Gli imprenditori del Sistema Confindustria e AssoVasto esprimono una posizione unica e condivisa anche in merito ai progetti di produzione di energia da fonti rinnovabili localizzati a Punta Penna: alle imprese che intendono investire nel nostro territorio chiediamo semplicemente il rispetto delle leggi e delle normative vigenti, nel presupposto che gli impianti a biomasse sono energia rinnovabile e pulita che può fornire un notevole contributo al conseguimento degli obiettivi del Piano Energetico Regionale.
Senza mai perdere di vista le aspettative e gli interessi della comunità, Confindustria Chieti e AssoVasto - con senso di responsabilità e attenzione al territorio - propongono alla cittadinanza e agli Enti di competenza, di assicurare la copertura economica per l’acquisto di una centralina per il rilevamento della qualità dell'aria affinché sia
monitorata costantemente l’area nella zona industriale e vengano stabilmente rispettati tutti i parametri di legge.
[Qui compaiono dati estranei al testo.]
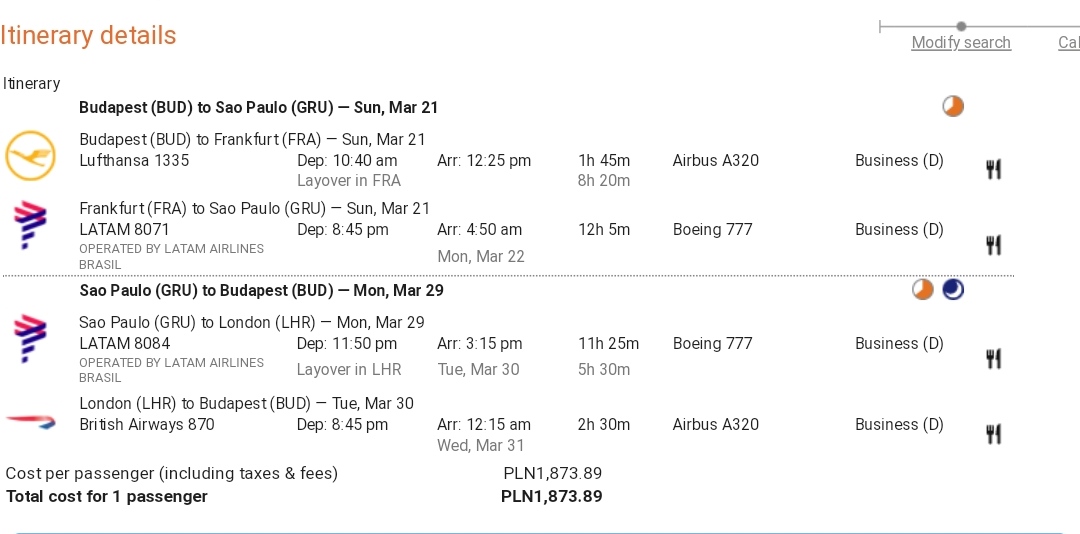Click orange long-layover icon on outbound trip
The image size is (1080, 534).
[x=953, y=107]
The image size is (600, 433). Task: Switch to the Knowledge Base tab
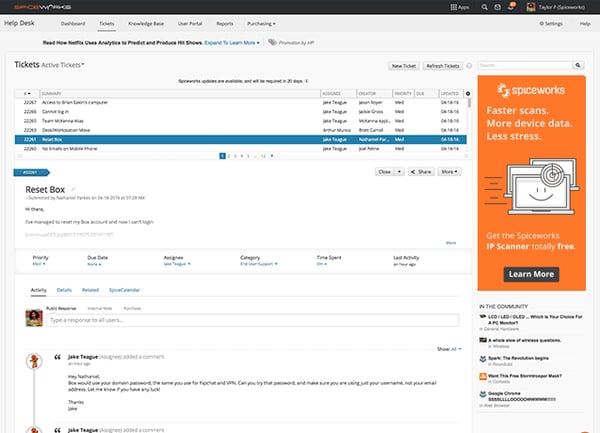tap(147, 22)
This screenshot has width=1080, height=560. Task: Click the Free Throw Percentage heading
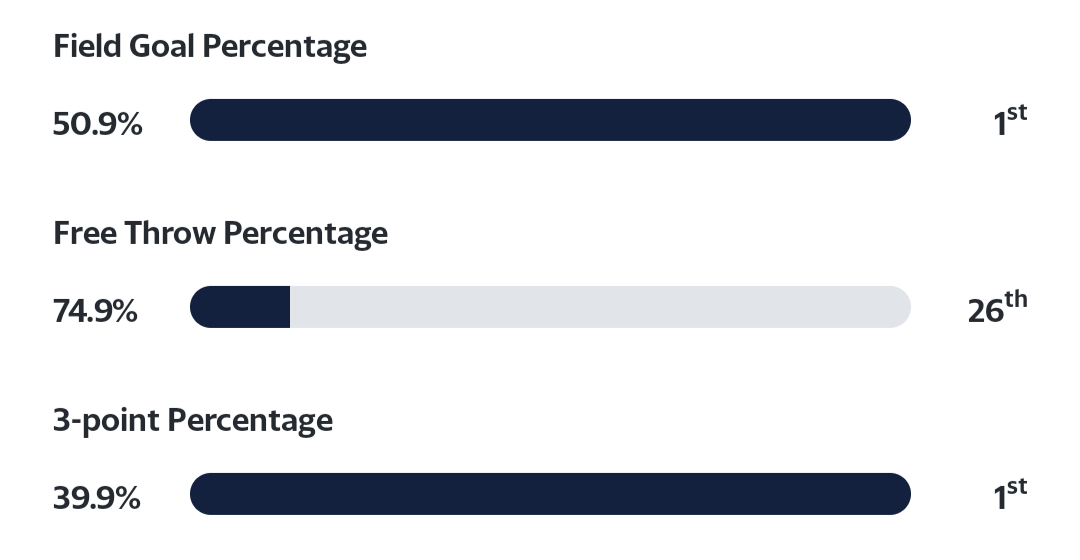220,233
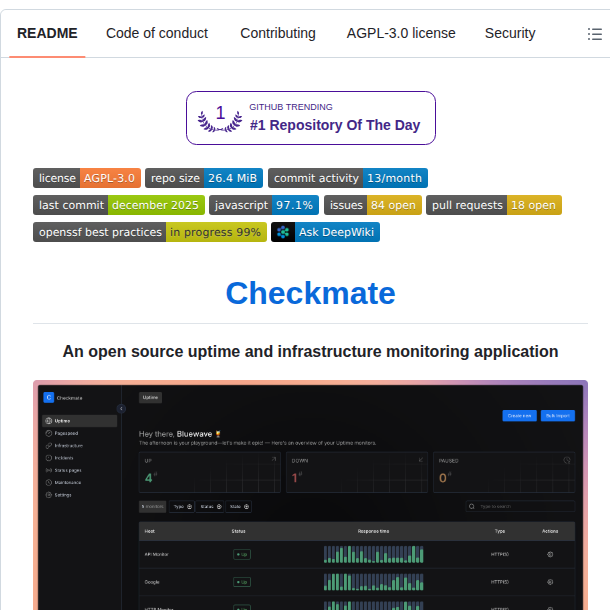610x610 pixels.
Task: Switch to the Code of conduct tab
Action: [x=157, y=33]
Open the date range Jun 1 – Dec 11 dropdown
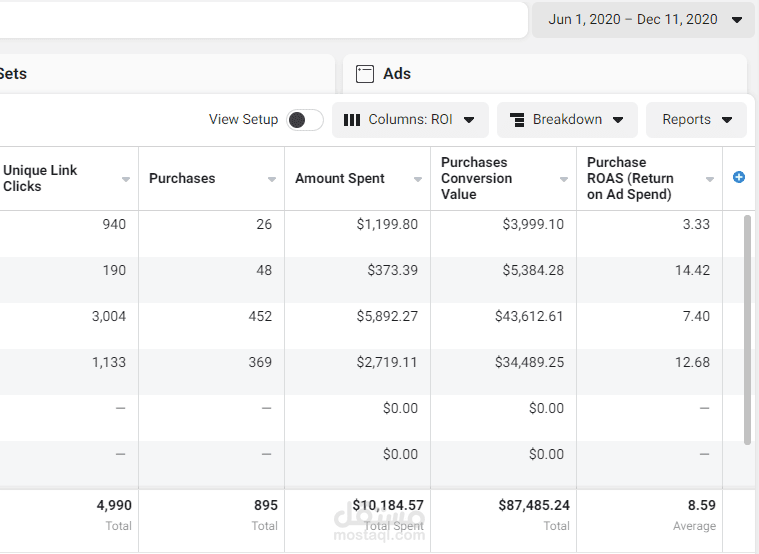The height and width of the screenshot is (554, 759). pos(643,19)
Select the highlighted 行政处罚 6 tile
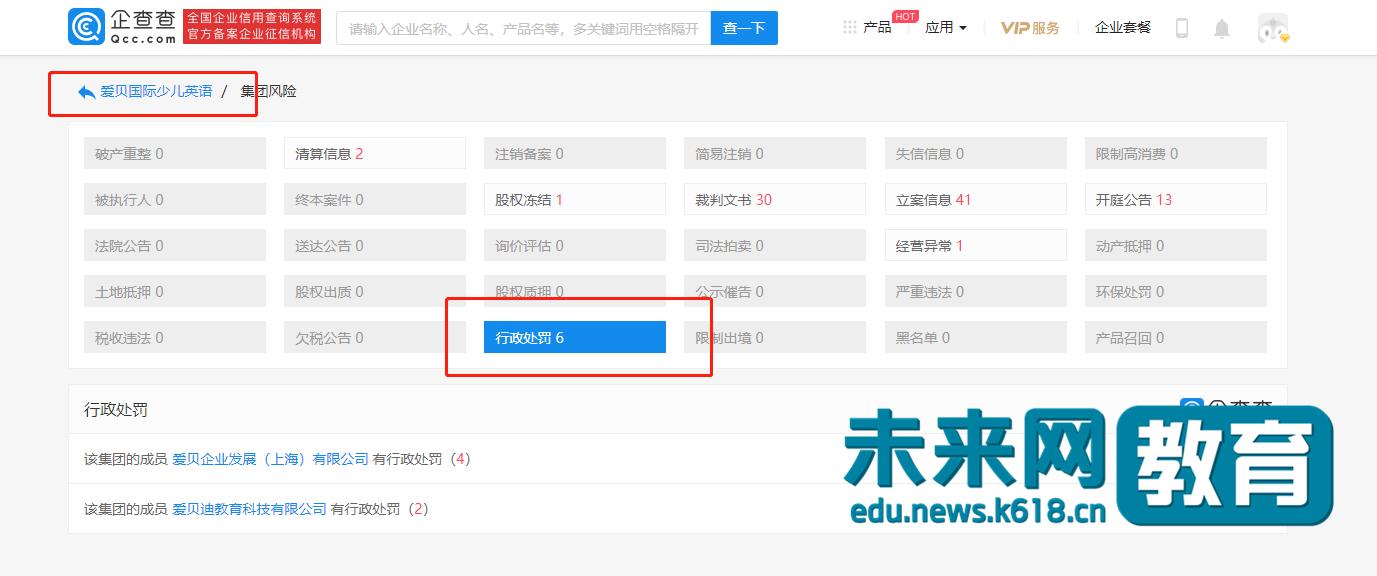Viewport: 1377px width, 576px height. [x=575, y=337]
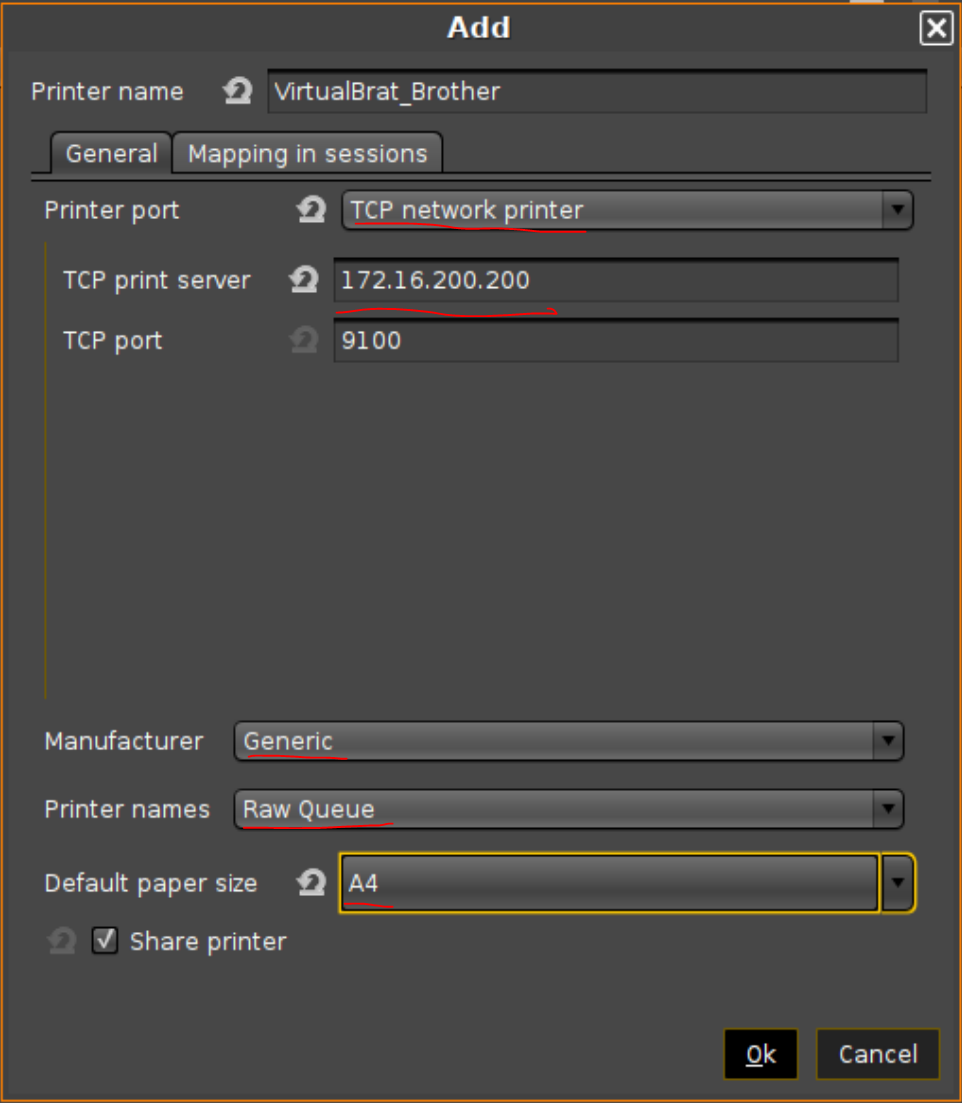Image resolution: width=962 pixels, height=1103 pixels.
Task: Click the reset icon beside TCP port
Action: [302, 340]
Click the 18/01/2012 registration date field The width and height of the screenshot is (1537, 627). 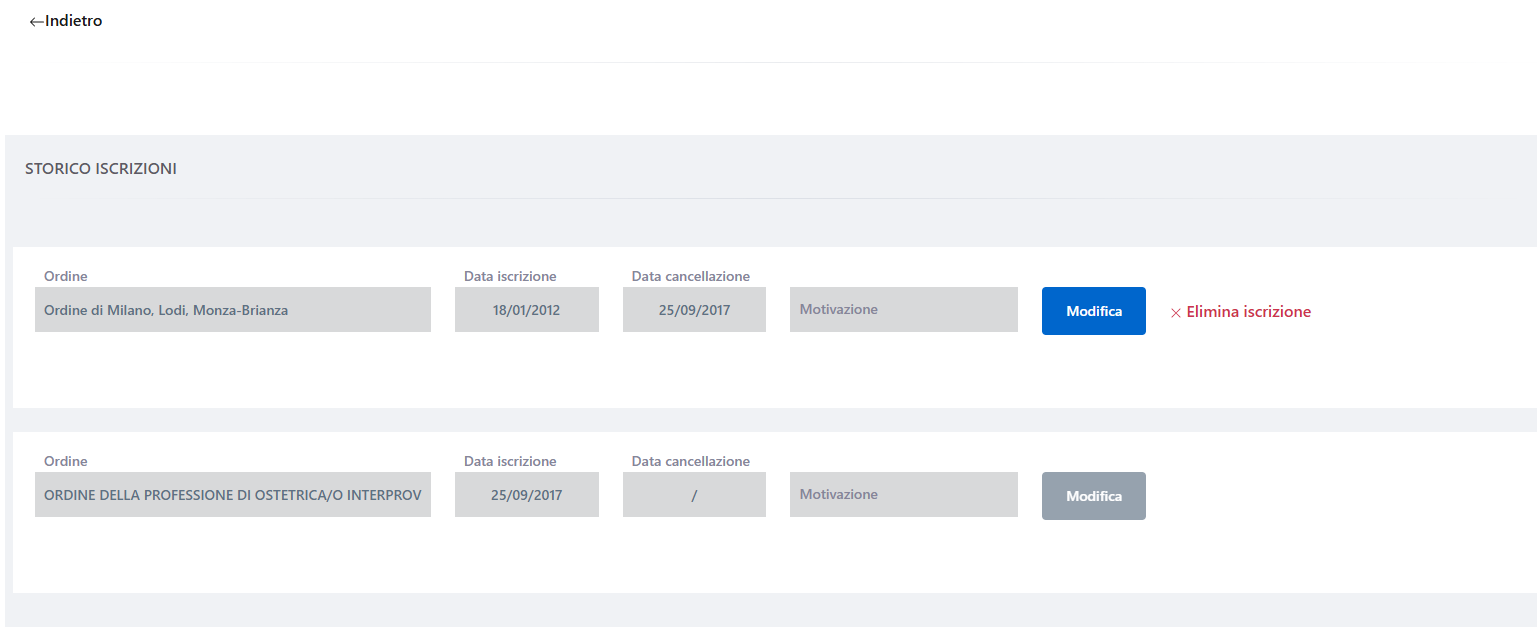[x=526, y=310]
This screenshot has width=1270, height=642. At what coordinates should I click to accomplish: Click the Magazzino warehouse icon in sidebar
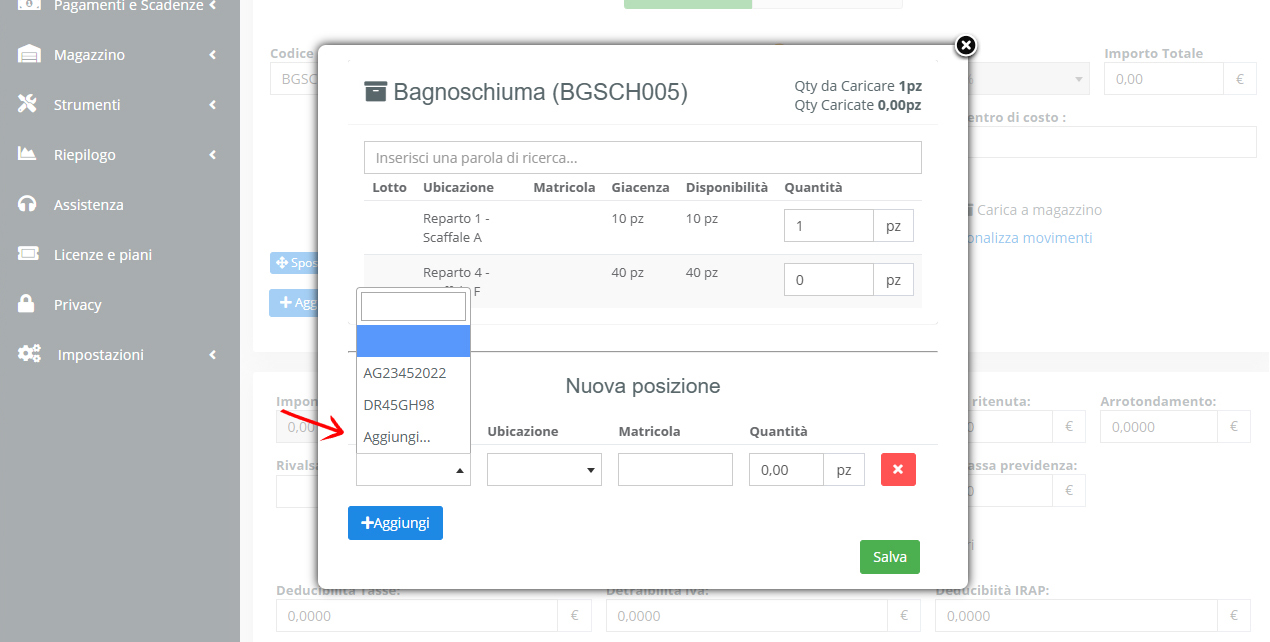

Tale centralina verrà gestita da un ente terzo che garantirà, nell’interesse della comunità, rilevazioni e controlli continui dell’aria.
Le due Associazioni, nell’ottica della green economy, sono intenzionate, concretamente, a valorizzare e sostenere la riserva naturale di Punta Aderci con interventi ed azioni strutturali che diano valore aggiunto all’intero territorio.
“Auspichiamo - conclude Primavera - che nelle sedi istituzionali si tenga nel dovuto conto il punto di vista delle tante imprese che sinora hanno dato al territorio lavoro e ricchezza e di quelle che si apprestano a farlo avendo pressoché concluso gli iter autorizzativi previi importanti investimenti. Si tratta di un tessuto d’imprese sano e che, con l’ausilio di
tecnologie avanzate e di alto profilo, apporterà, quotidianamente, notevole valore aggiunto al nostro territorio”.